Eliminate! Eliminate!

The Great British Bake-Off
     Required family viewing in Conrad's household, in our newly-re-arranged lounge, where the television sits in the fireplace.  Quite handily, too.
     Anyway, today saw the departure of Rob, even after he managed to make a Biscuit Dalek, which made me laugh out loud (seasoned readers know of my partiality to Doctor Who).  Kimberley had a bit of an off day, Ruby displayed her characteristic nerves, and Glen surprised himself - and the judges - with his biscuit and macaroon helter-skelter.  I also learned of "Tottenham Cake" which I think I've seen before but have never baked.  Maybe next week.

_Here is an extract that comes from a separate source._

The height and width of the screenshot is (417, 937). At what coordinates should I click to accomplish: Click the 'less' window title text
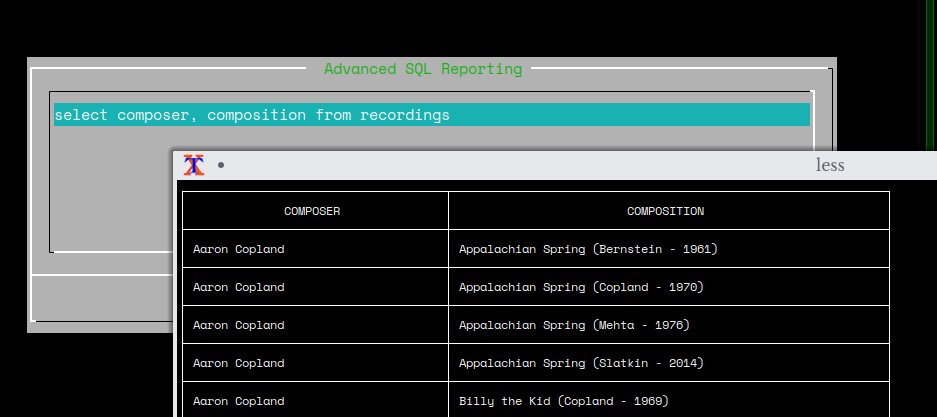click(829, 165)
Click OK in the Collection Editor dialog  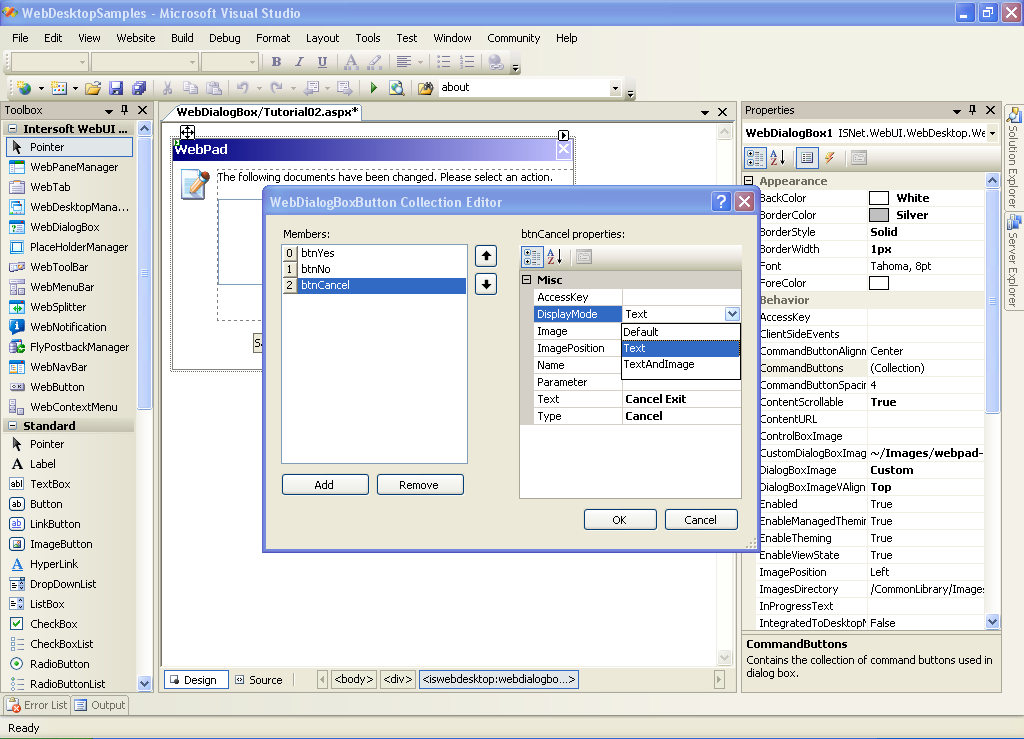coord(619,520)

A Nice Cup Of Tea Dalek to go with the Biscuit
The View From My Window
In the foreground: Small Excavator; Large Excavator.  In the background: Enormous crane; Pretty Big crane
That crane from Baldwin's is back, together with it's smaller brother that puts it together.  I assume the bigger, once assembled, is going to lift off the skeletal structure of steel beams from the top of Victoria Station.  Various artisans have been cutting the lengths apart whilst leaving the structure intact.

Where do you go to my lovely?
     As you may already know, Conrad is a creature of routine and habit.  He does not like sudden change, mobile phones or biros.  Still less does he comprehend the value, attraction and status enhancement of the common teaspoon.  I mention this because back in June a host of these heavenly objects suddenly appeared in our office kitchen.
Proof! Proof, I tell you, proof that Conrad is not merely suffering from the vapours.
Today there are none left.  None.  NONE!  Nor has the tin-opener reappeared. The ICC in the Hague has already been notified.

Farewell my lovely
     Today we bade good bye to Emma, who is going on secondment to another part of my Unidentified First-class Organisation.  I had to come up with some doggerel to embarrass her, and I did.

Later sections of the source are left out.